I caught my breath and called that life,
swooned between spoonfuls of lemon sorbet.
I was pirouette and flourish,
I was filigree and flame.
How could I count my blessings
when I didn't know their names?
Back when everything was still to come,
luck leaked out everywhere.
I gave my promise to the world,
and the world followed me here.
Dawn Revisited
Imagine you wake up 
with a second chance: The blue jay
hawks his pretty wares
and the oak still stands, spreading
glorious shade. If you don't look back,
the future never happens.
How good to rise in sunlight, 
in the prodigal smell of biscuits--
eggs and sausage on the grill.
The whole sky is yours
to write on, blown open 
to a blank page. Come on,
shake a leg! You'll never know
who's down there, frying those eggs,
if you don't get up and see.

More Poems about Chances (and other things) by Rita Dove

This post is part of a series celebrating the work of These two poems are from Rita Dove’s 1999 collection On the Bus with Rosa Parks. You may read more about Rita Dove’s life and work here.

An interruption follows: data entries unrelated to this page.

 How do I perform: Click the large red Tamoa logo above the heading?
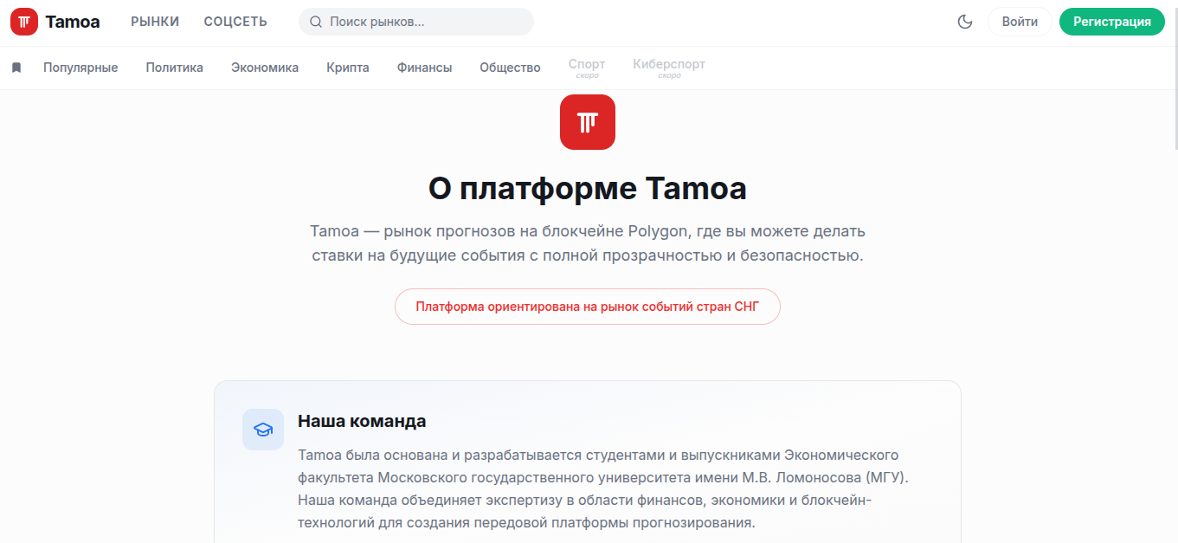click(588, 122)
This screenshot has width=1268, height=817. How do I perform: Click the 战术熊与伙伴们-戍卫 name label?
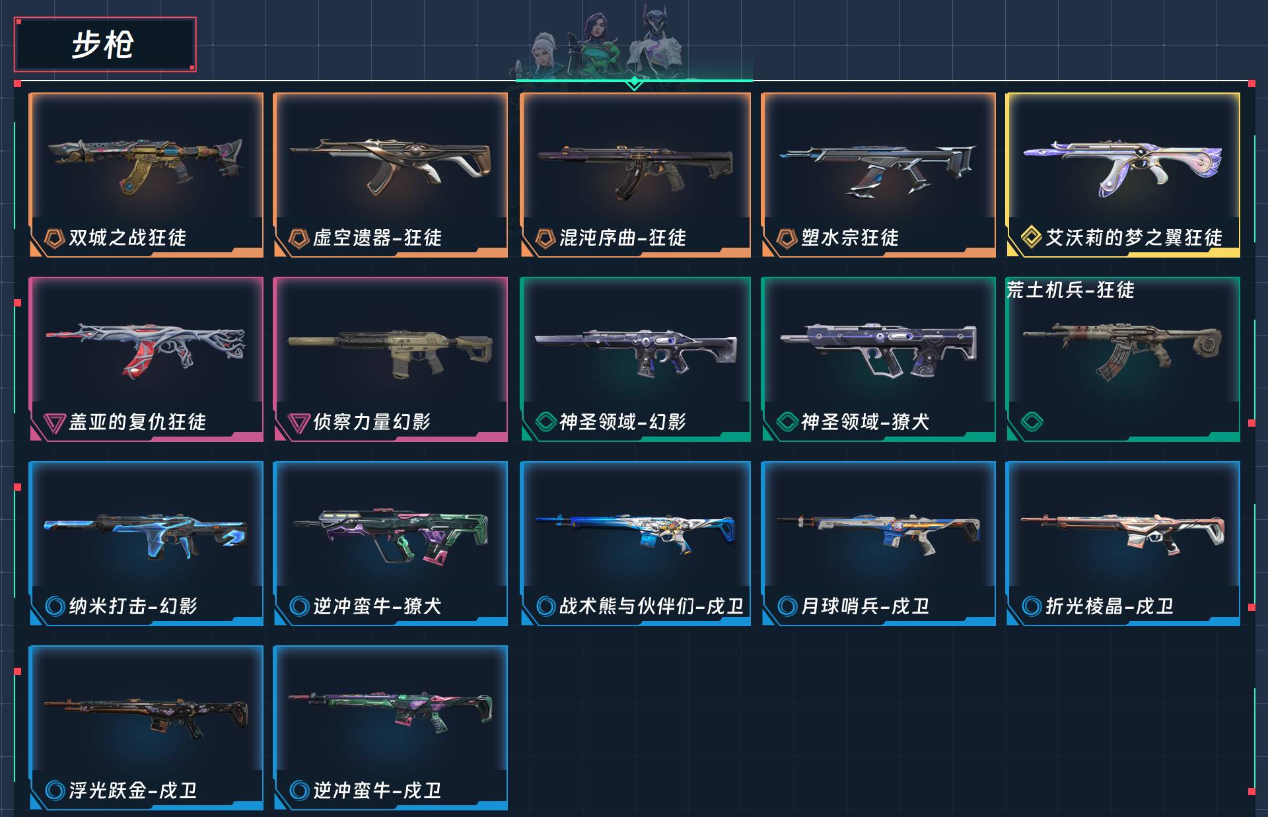[651, 606]
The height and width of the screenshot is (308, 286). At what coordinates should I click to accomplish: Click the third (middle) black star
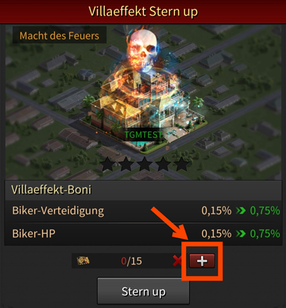point(145,164)
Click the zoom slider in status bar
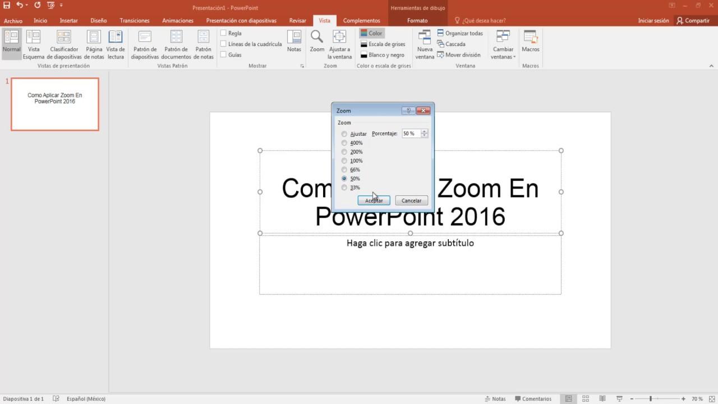 coord(651,399)
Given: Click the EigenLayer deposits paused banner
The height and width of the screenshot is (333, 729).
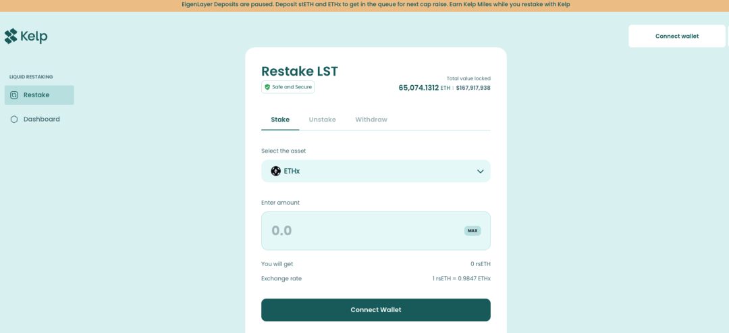Looking at the screenshot, I should (375, 5).
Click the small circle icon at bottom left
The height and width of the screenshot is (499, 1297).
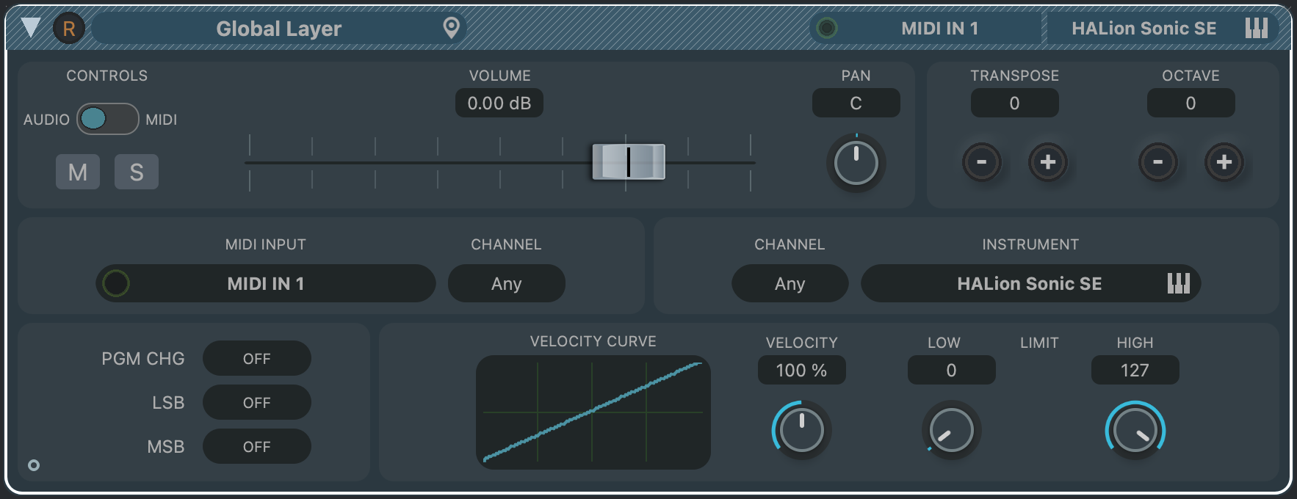[34, 465]
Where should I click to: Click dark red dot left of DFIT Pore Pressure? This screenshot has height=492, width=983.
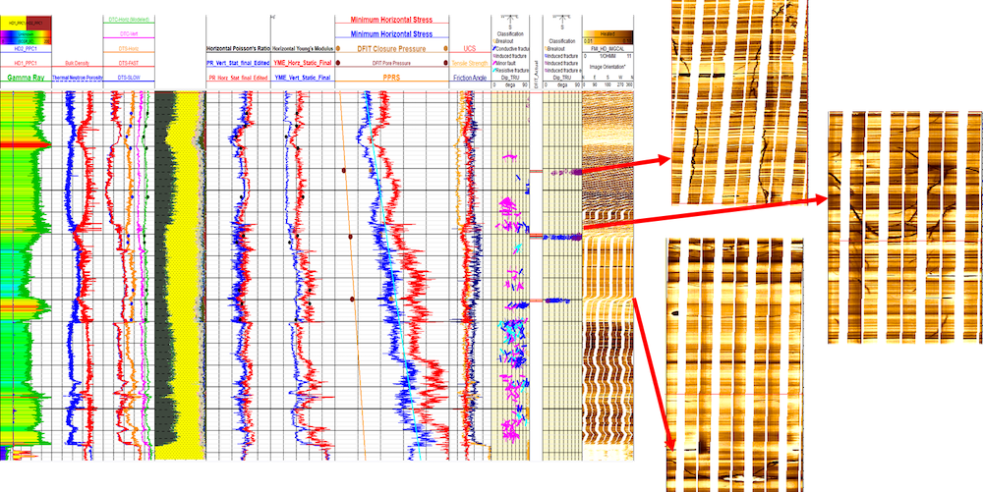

Also don’t miss her new book, published August, 2021, called Playlist for the Apocalypse. If that’s not an appropriate title for a book published in 2021, I don’t know what is.


These two poems are about chances we encounter in life.

Note: Don’t read my ideas until you take some time to read and reflect on these poems for yourself! Poetry is personal!

Response to “Testimonial”, a poem about first chances

Both of these poems are about chances. In the first poem, “Testimonial”, the speaker looks back on childhood, or at least youth, when life seems blissful and full of good things. The youth believes that these things never end.

What actually happens in life isn’t clear, but the last line of the poem implies that reality does not match expectations: “I gave my promise to the world,/and the world followed me here.” Wherever the speaker is, it isn’t a place that the speaker wants to be.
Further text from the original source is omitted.